かつてフランス王妃マリー・アントワネットが所有したとされるピンクダイヤモンドをあしらったJARのリングが、ニューヨークのクリスティーズで開催された最新のジュエリーオークションの主役となった。予想落札価格700万ドルを大きく上回る1400万ドル(約20億円)という驚異的な価格で落札され、オークション会場を熱狂させた。
このリングに輝くのは「マリー・テレーズ・ピンクダイヤモンド」と呼ばれる、カイトシェイプの10.38カラット、ファンシーパープルピンクのダイヤモンドである。18世紀半ばに遡ると考えられているこの石は、まさに歴史の証人だ。
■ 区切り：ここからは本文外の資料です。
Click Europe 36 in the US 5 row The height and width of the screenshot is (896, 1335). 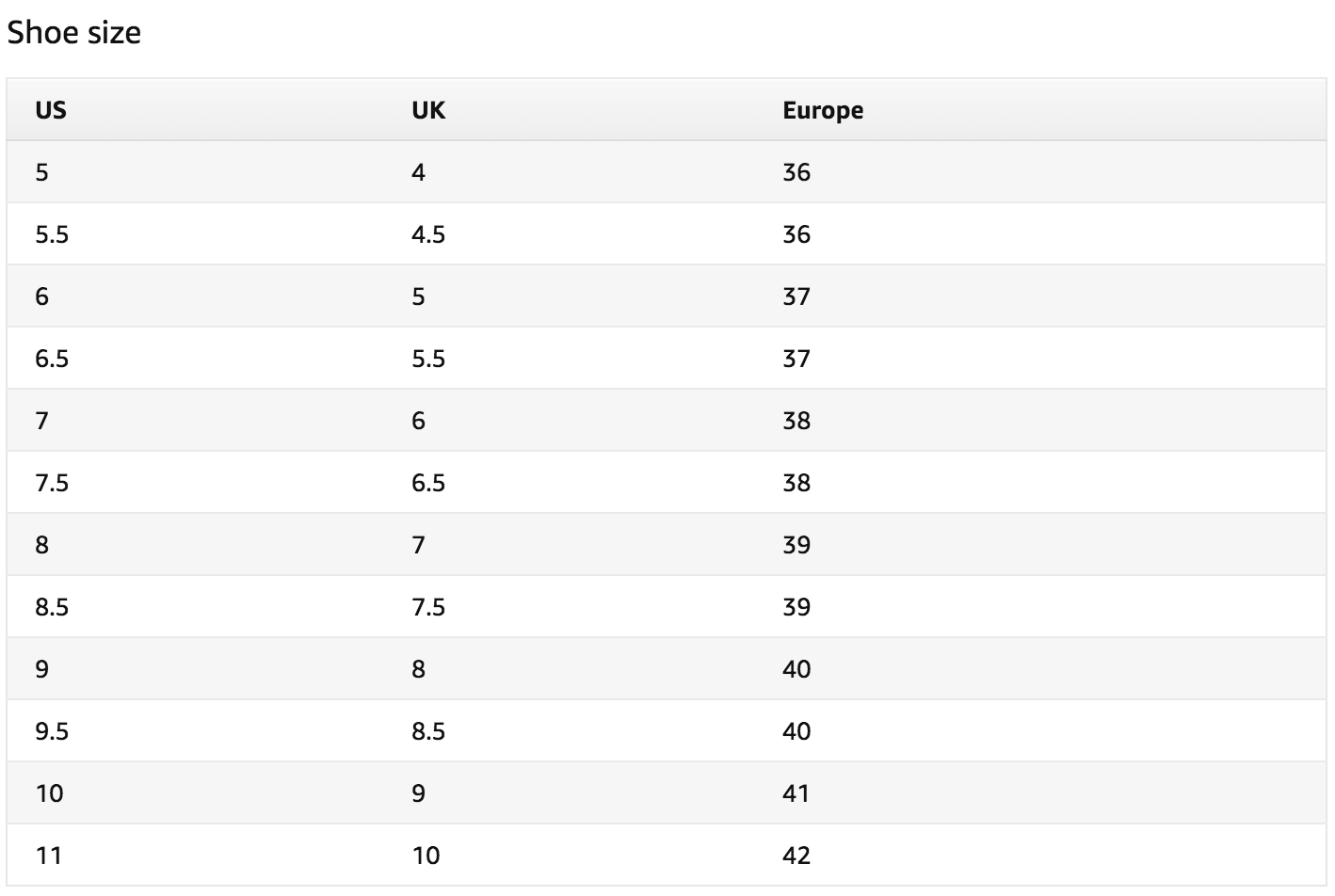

その逸話は、フランス革命の激動の時代へと我々を誘う。1791年、パリからの脱出を試みるも失敗に終わる前夜、マリー・アントワネットは最も信頼する美容師に、自身のコレクションから他の宝石と共にこのダイヤモンドを託したと伝えられている。革命の嵐が吹き荒れる中、王妃の身辺は危険に晒されていた。万が一の事態を案じた彼女は、愛する宝石だけでも安全な場所へ、そして生き残るであろう自身の唯一の子、マリー・テレーズ王女(後のアングレーム公爵夫人)のもとへ届けられることを願ったのであろう。これらの宝石は、王妃の願い通りマリー・テレーズ王女の手に渡り、その後、一族の間で代々受け継がれてきたという、数奇な運命を辿ったのである。
マリー・アントワネットは、フランス王妃として華やかに生きた女性である一方、贅沢や陰謀の象徴として世間の非難を浴び、最後はギロチンにかけられて生涯を閉じた。しかし、彼女が大切にしていた宝石の数々は、波乱の歴史を経て次世代へと受け継がれた。歴史の闇に消えた財宝が、200年以上の時を超えてオークションの舞台に現れる—まるでロマン小説の一場面を現実がなぞらえたかのようである。
今回の落札により、このリングはJARジュエラーの作品として、またファンシーパープルピンクダイヤモンドとしても、オークションにおける世界記録を樹立したとクリスティーズは発表した。

6月17日に開催された「マグニフィセント・ジュエルズ」オークションは、この歴史的なダイヤモンド以外にも、著名な慈善家のアン・ヘンドリックス・バスやルシール・コールマンの個人コレクション、さらには王室コレクション由来のムガル帝国の秘宝3点など、綺羅星のごときジュエリーが出品された。
オークション全体の総落札額は8770万ドル(約137億円)に達し、クリスティーズ・アメリカにおける複数オーナーによるジュエリーオークションとしては過去最高額を記録。特筆すべきは、出品された全てのロットが落札されるという「ホワイトグラブセール」(全品落札)を達成したことである。これはクリスティーズにとって今年2度目の快挙であり、ジュネーブで開催された「マグニフィセント・ジュエルズ」オークション(総落札額7240万ドル)に続くものであった。
クリスティーズのジュエリー部門国際責任者であるラフル・カダキアは、「今シーズンの結果は、卓越した希少性、来歴、そして職人技を持つジュエリーに対する途方もない需要を浮き彫りにしています。個人コレクションや素晴らしい宝石は、熱狂的で競争力のある入札に迎えられました」と語る。